Luca Bianchini e la sua cena di Natale

Luca Bianchini è uno scrittore molto amato dal pubblico e ultimamente molto impegnato nella presentazione dei suoi ultimi libri: Io che amo solo te e La cena di Natale di Io che amo solo te. Scrittura, famiglia, Natale, Puglia, Italia e ironia; questi i protagonisti dei suoi capolavori. Abbiamo avuto il piacere di porgli qualche domanda alla quale con gentile cordialità ha risposto, tra una pausa lavorativa e l’altra.

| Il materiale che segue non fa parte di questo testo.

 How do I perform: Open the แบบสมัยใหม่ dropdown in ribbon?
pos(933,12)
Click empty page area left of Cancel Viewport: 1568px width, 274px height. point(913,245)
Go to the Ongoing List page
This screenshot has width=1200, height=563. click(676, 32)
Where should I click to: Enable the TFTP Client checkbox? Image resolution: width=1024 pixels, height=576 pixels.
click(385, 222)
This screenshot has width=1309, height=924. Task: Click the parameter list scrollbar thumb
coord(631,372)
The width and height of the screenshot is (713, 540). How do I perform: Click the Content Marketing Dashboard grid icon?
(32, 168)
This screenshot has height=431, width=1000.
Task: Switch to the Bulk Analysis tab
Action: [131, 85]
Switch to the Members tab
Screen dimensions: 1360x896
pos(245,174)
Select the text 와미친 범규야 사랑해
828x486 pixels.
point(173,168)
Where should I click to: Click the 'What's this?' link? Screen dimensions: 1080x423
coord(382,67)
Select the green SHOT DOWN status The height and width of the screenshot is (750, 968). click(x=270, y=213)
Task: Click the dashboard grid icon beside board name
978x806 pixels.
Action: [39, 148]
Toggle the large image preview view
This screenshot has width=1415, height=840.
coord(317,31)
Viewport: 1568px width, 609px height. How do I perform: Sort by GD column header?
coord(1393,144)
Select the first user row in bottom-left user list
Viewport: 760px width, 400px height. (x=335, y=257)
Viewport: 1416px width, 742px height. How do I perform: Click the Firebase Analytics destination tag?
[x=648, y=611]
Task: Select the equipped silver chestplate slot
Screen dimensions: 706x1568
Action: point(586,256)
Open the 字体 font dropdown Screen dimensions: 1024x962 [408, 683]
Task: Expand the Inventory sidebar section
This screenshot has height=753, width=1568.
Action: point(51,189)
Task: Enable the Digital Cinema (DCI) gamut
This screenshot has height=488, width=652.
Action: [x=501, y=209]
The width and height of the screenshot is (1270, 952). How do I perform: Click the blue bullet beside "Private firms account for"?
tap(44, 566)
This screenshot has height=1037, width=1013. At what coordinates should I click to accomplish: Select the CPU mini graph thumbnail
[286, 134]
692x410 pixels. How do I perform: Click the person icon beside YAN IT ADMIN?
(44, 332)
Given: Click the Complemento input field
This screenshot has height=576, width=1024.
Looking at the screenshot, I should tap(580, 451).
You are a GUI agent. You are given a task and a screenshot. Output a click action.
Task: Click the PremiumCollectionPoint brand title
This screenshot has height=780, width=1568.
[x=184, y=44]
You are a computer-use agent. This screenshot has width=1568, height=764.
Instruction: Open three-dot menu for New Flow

La cena di Natale è il seguito del libro Io che amo solo te, di cosa si tratta?
Questo romanzo è stato un regalo che ho voluto fare ai lettori per queste feste. Racconta la storia di due consuocere che si trovano durante la cena di Natale sedute vicine e davanti al loro grande amore. In questo romanzo ho voluto rappresentare la famiglia per me sempre importante, basti pensare che durante le feste sto sempre con loro. L’idea originale di questo libro mi è venuta in mente grazie a Marco Ponti, (regista del primo capitolo del romanzo) che mi ha fatto notare come la mia famiglia per Natale mi “sequestra sempre”.

Io che amo solo te, un testo emozionante, cosa le è rimasto di questo?
Sicuramente l’affetto delle persone che lo hanno letto. Il romanzo è ambientato in Puglia, ma penso che la famiglia tradizionale è sempre la stessa, cambieranno i dialetti ma il resto no.

La scrittura cosa rappresenta per lei?
È sicuramente libertà e provo piacere nel farlo. È un momento di gioia e di gioco per me.

Le sue prime righe scritte?
Ho iniziato da subito a scrivere romanzi e non sono passato dalla stesura di racconti a romanzi come molti miei colleghi.

Scrittori preferiti?
Ammaniti, uno dei tanti, ma devo dire che amo spaziare nella lettura, ma adoro soprattutto scrittori e romanzi drammatici.

Il pubblico?
Risponde bene, soprattutto a quest’ultimo libro che è già in ristampa. Questo è stato come già detto un regalo che ho voluto fare al pubblico, il quale ha gradito molto.